DOKUMEN:
▬▬▬

Berdasarkan karakteristiknya, IPA berhubungan dengan cara
mencari tahu tentang alam secara sistematis, sehingga IPA bukan hanya
penguasaan kumpulan pengetahuan yang berupa fakta-fakta, konsep-konsep,
atau prinsip-prinsip saja tetapi juga merupakan suatu proses penemuan.
Pemahaman tentang karakteristik IPA ini berdampak pada proses belajar IPA di
sekolah.
Sesuai dengan karakteristik IPA, IPA di sekolah
diharapkan dapat menjadi wahana bagi peserta didik untuk mempelajari diri
sendiri dan alam sekitar, serta prospek pengembangan lebih lanjut dalam
menerapkannya di dalam kehidupan sehari-hari. Berdasarkan karakteristik IPA
pula, cakupan IPA yang dipelajari di sekolah tidak hanya berupa kumpulan
fakta tetapi juga proses perolehan fakta yang didasarkan pada kemampuan
menggunakan pengetahuan dasar IPA untuk memprediksi atau menjelaskan
berbagai fenomena yang berbeda. Cakupan dan proses belajar IPA di sekolah
memiliki karakteristik tersendiri.

▬▬▬

DATA YANG DIBERIKAN:
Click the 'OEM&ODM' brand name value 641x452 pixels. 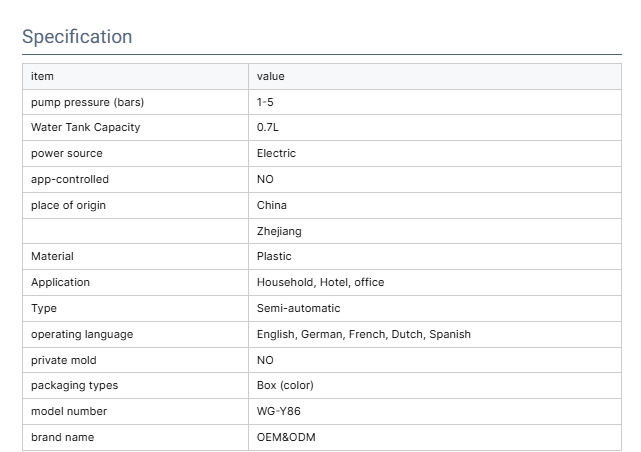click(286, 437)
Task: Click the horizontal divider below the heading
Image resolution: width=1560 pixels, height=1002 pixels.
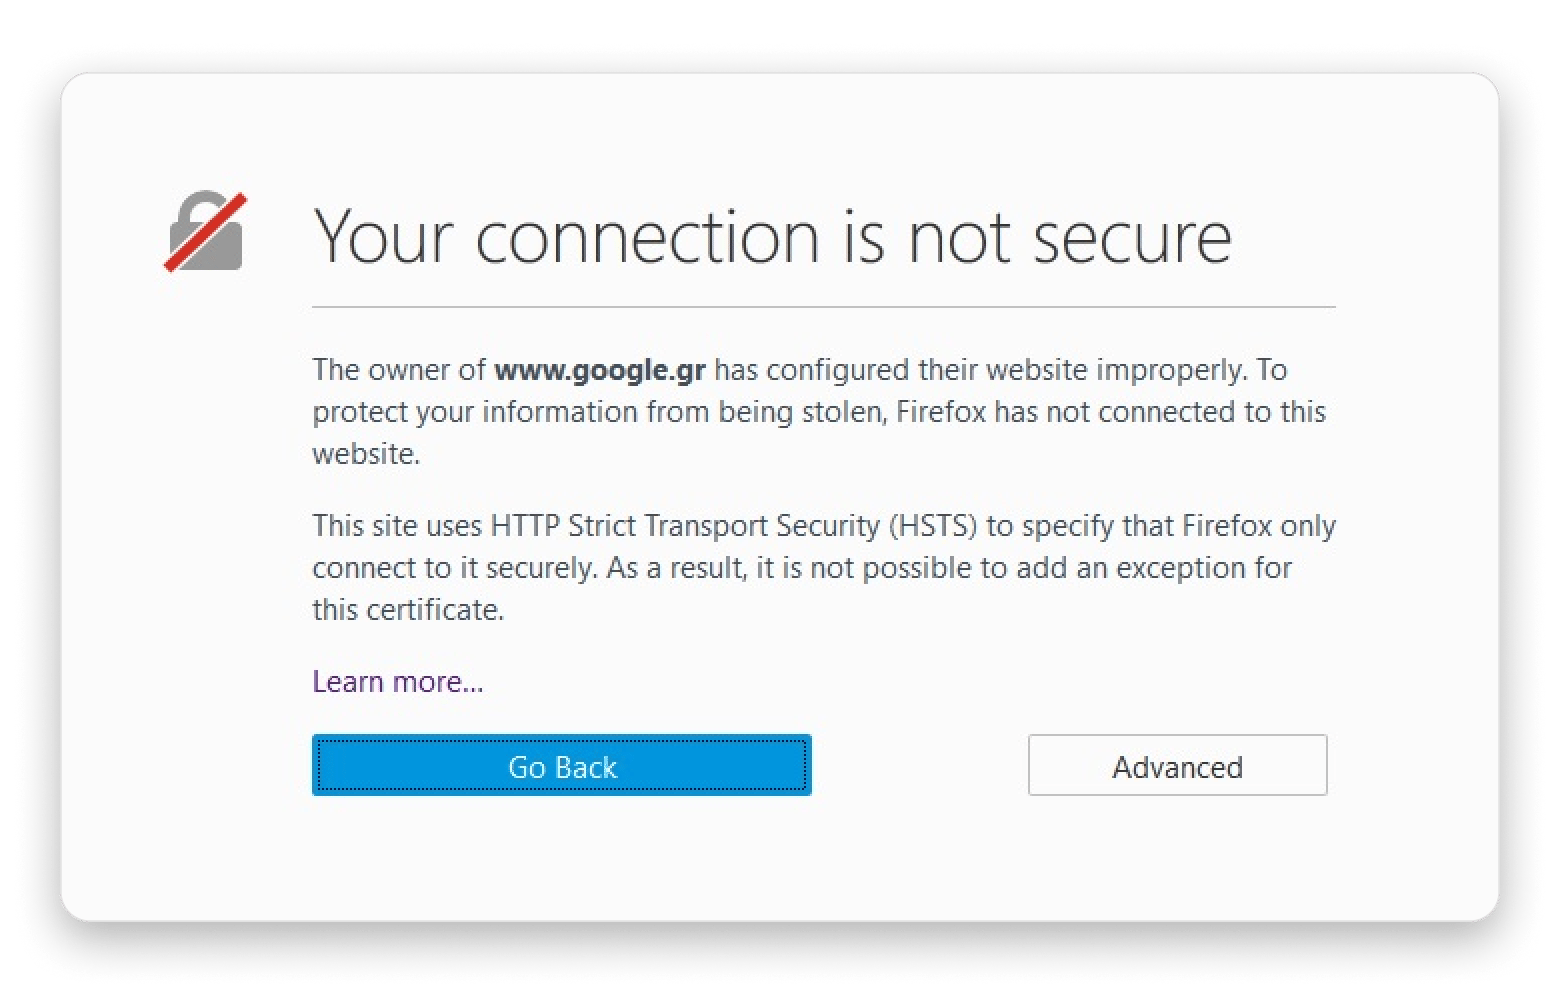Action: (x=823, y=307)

▬▬▬

TUJUAN:
• 1. Menurut teks tentang karakteristik IPA, mengapa cakupan IPA yang dipelajari di sekolah tidak hanya berupa kumpulan fakta? Jawab dalam satu sampai tiga kalimat.
• 2. Lanjutkan teks tentang karakteristik IPA mulai dari kalimat sesudah kalimat terakhirnya.

JAWABAN TIAP TUGAS:
• 1. Sesuai karakteristiknya, IPA berhubungan dengan cara mencari tahu tentang alam secara sistematis. Karena itu, IPA bukan hanya penguasaan kumpulan fakta, konsep, atau prinsip, tetapi juga suatu proses penemuan. Dengan demikian, cakupan IPA di sekolah juga mencakup proses perolehan fakta yang didasarkan pada kemampuan menggunakan pengetahuan dasar IPA untuk memprediksi atau menjelaskan berbagai fenomena.

• 2.
Uraian
karakteristik belajar IPA dapat diuraikan sebagi berikut:
a. Proses belajar IPA
melibatkan hampir semua alat indera, seluruh proses berpikir, dan berbagai
macam gerakan otot. Contoh : untuk mempelajari pemuaian pada benda, kita perlu
melakukan serangkaian kegiatan yang melibatkan indera penglihat untuk mengamati
perubahan ukuran benda (panjang, luas, atau volume), melibatkan gerakan otot
untuk melakukan pengukuran dengan menggunakan alat ukur yang sesuai dengan
benda yang diukur dan cara pengukuran yang benar, agar diperoleh data
pengukuran kuantitatif yang akurat.
b. Belajar IPA dilakukan dengan menggunakan berbagai macam
cara (teknik). Misalnya,
observasi, eksplorasi, dan eksperimentasi.
c. Belajar IPA
memerlukan berbagai macam alat, terutama untuk membantu pengamatan. Hal
ini dilakukan karena kemampuan alat indera manusia itu sangat terbatas. Selain
itu, ada hal-hal tertentu bila data yang kita peroleh hanya berdasarkan
pengamatan dengan indera, akan memberikan hasil yang kurang obyektif, sementara
itu IPA mengutamakan obyektivitas. Contoh : pengamatan untuk mengukur suhu
benda diperlukan alat bantu pengukur suhu yaitu termometer.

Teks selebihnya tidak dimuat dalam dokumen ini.